Ces deux signes sont employés dans les livres d'église (paroissiens, missels, bréviaires, etc.) pour indiquer, le premier, les versets de l'Écriture sainte qui se disent ou se chantent aux offices, et forment leçons ou chapitres; et l'autre, les paroles (réponses ou répons), ordinairement tirées aussi de l'Écriture sainte, qui se disent ou se chantent après les leçons ou chapitres. (Cf. Littré, Dictionn.)

&, & Et (conjonction).

☞ Index.

C'est-à-dire: Voyez, remarquez.

| ou || / ou // Trait ou double trait vertical ou oblique.

Dans la copie d'un texte imprimé et particulièrement d'un titre, ces traits servent à indiquer les divisions des lignes, les fins de lignes. (Voir supra, chap. VIII, pp. 249-252.)
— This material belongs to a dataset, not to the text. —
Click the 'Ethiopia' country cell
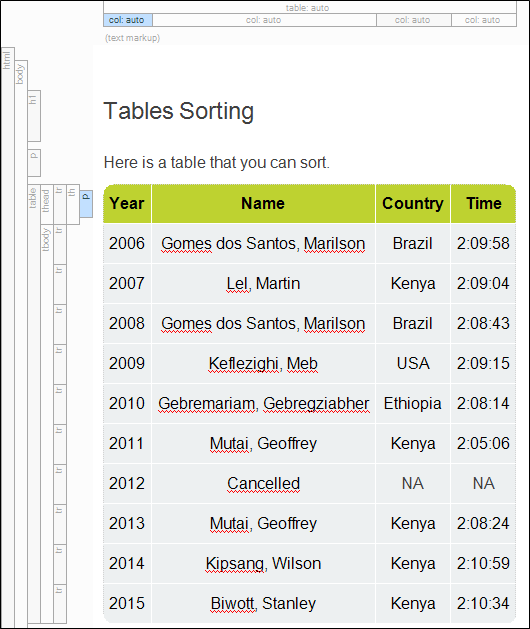 pyautogui.click(x=413, y=404)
Dans certains incunables, les traits obliques / ou // remplacent les virgules et les alinéas. (Voir Encyclop. britannica, t. III, p. 653, col. 2.)

[¶]

Dans les incunables, ce signe indique des alinéas qu'on désire caractériser, des phrases qu'on veut détacher du texte davantage. Le signe typographique actuel [C carré], employé dans la correction des épreuves et indiquant l'alinéa ordinaire, en est dérivé. (Voir supra, chap. VIII, p. 250, 2e ligne du bas.)